Do you have a target word count or a set amount of hours you like to write each day?

My writing routine changes a lot based on where I am in a project, and I give myself a lot of leeway and avoid tyrannical thinking about word or page count. If I’m in between projects, as now, I might just noodle, read, work on sketches and short pieces as I formulate the premise for my next longer work. When I hit on an idea I like, then I might gently try for 500 words a day early in the first draft, and move up to 1000 as I start to see the path ahead.

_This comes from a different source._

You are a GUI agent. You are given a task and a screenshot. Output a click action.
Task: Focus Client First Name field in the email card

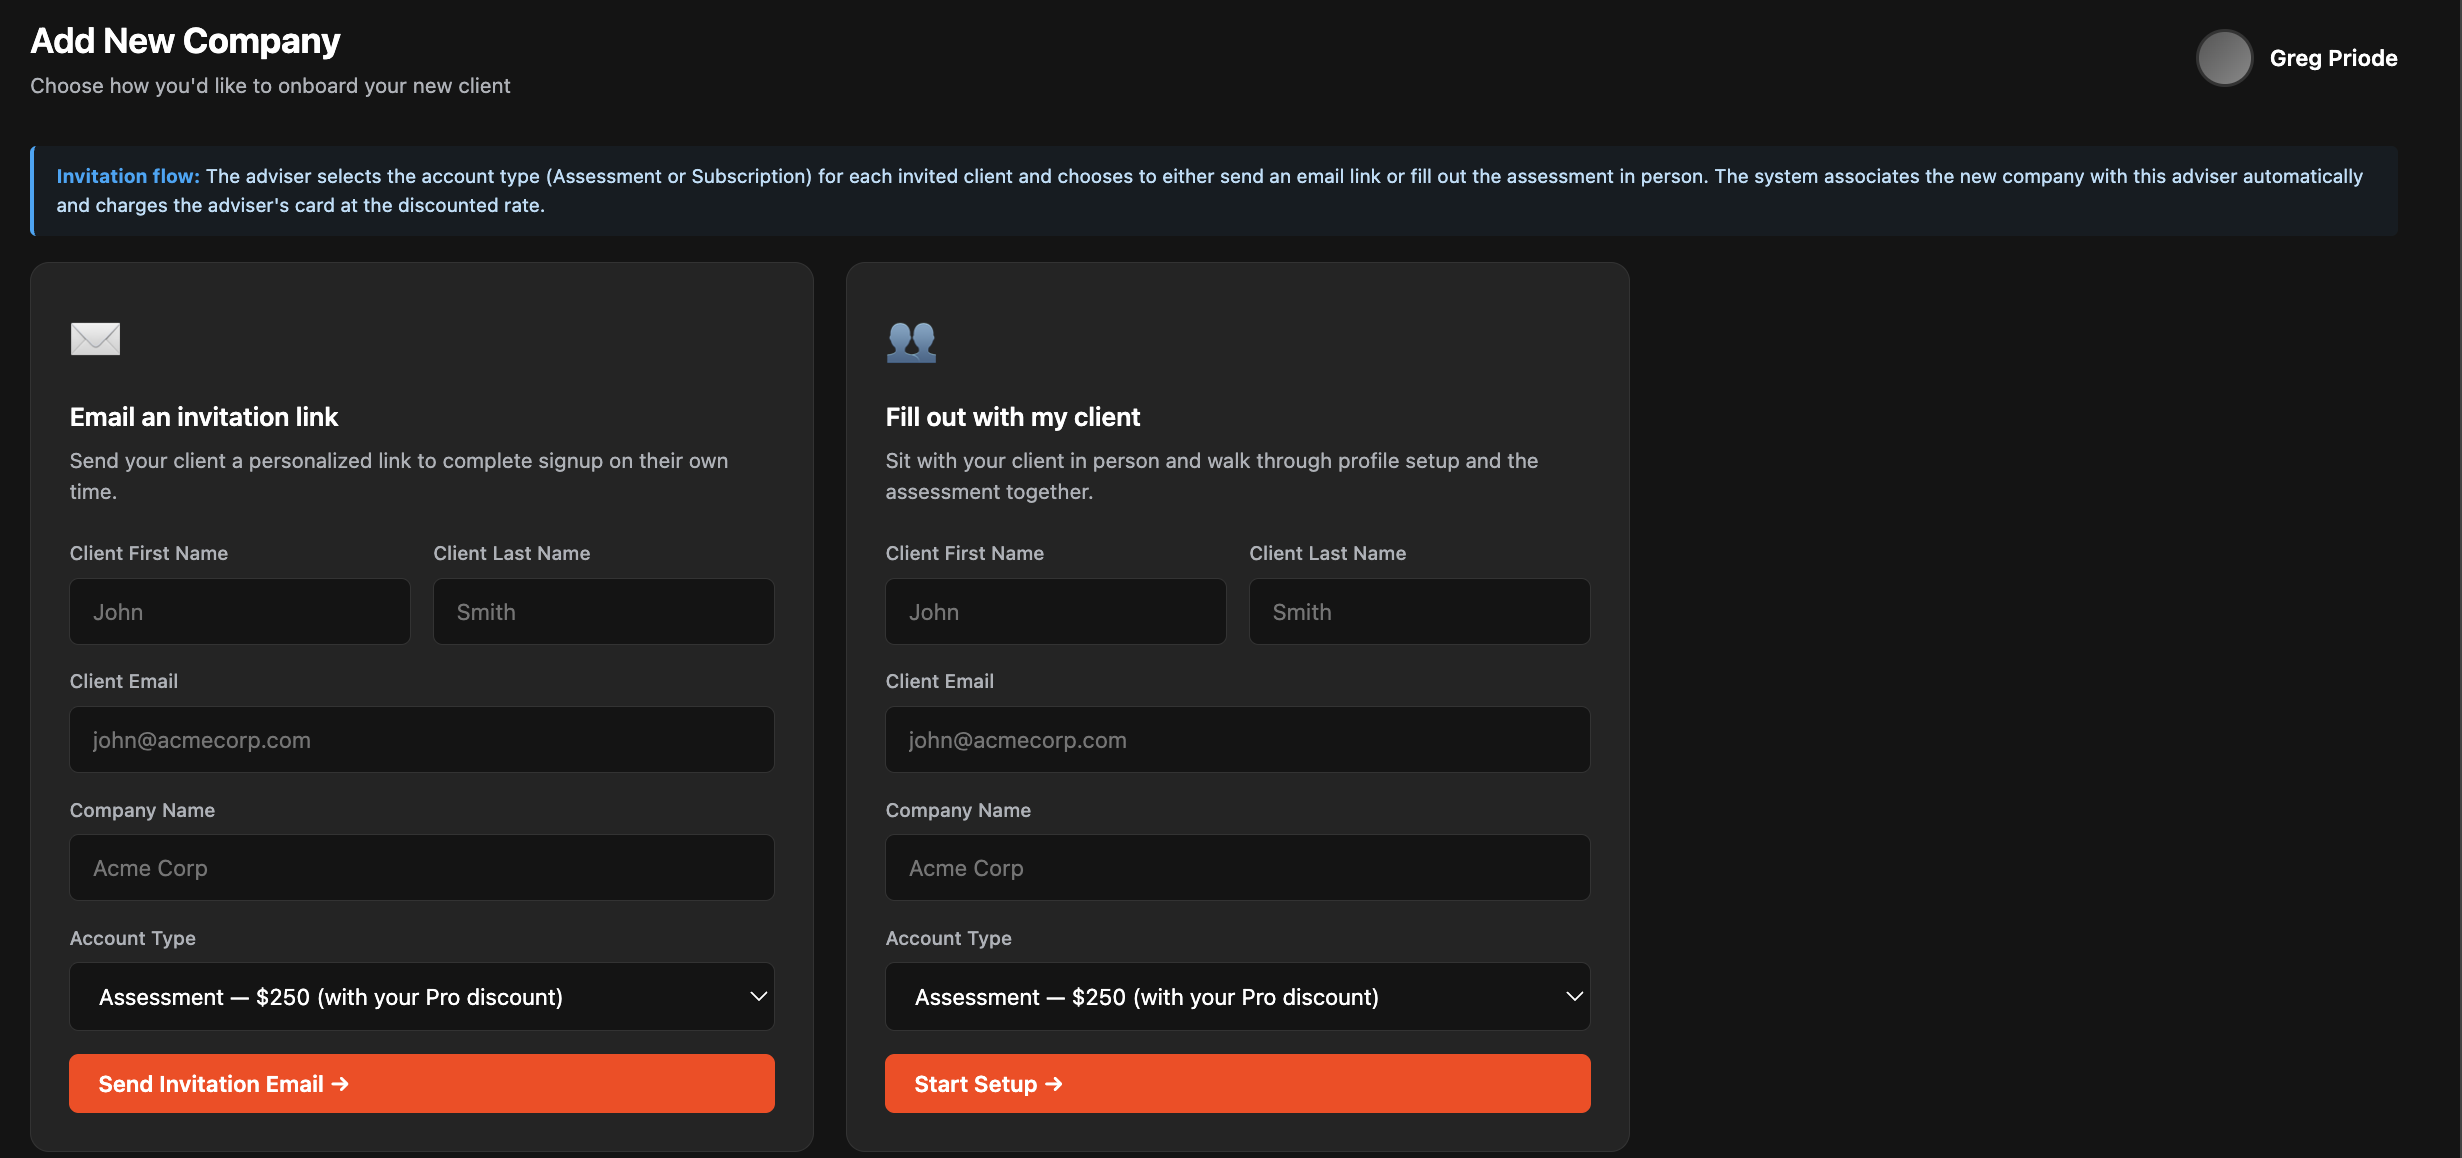(x=240, y=612)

I like to work in the mornings, and I might work half days on my fiction, because I often teach in afternoons and evenings. But when I’m deep into a project, I try to clear the decks, I set deadlines for myself, and then I might do many 12 hour days in a row. There’s nothing like full immersion in a project. It’s living inside a waking dream, an extraordinary experience, and I love it.

How did the COVID-19 pandemic and lockdowns affect your routine? 

Given that I’ve been writing full time at home these past few years, not much changed. You Again was published in July 2020, and it was a strange experience, but the book got out there and found readers. The biggest adjustment was learning to teach effectively on Zoom.

I now lead my own online courses, and a hybrid one called Fiction Kitchen, and also teach online courses at other amazing places like the Center for Fiction. I’ve found that the format works beautifully for a bunch of determined writers, and I’ve really bonded with some of my students, and they’ve bonded with each other too. That’s one big takeaway from the past few years–learning how to connect even when we can’t really connect.

What does your writing workspace look like?

I have an office space, surrounded by mementos like the magenta wooden “DJ” monogram from my childhood bedroom and gifts from my son Joe, plus my awkward attempts at live model drawing, and books relevant to my current project.

But mostly I rove around the house with my laptop, in search of the best light or the most consistent quiet. Or I’ll write outdoors, in cafes, or rented studio space, depending on my mood and the season and what construction projects are happening at my neighbors’ houses.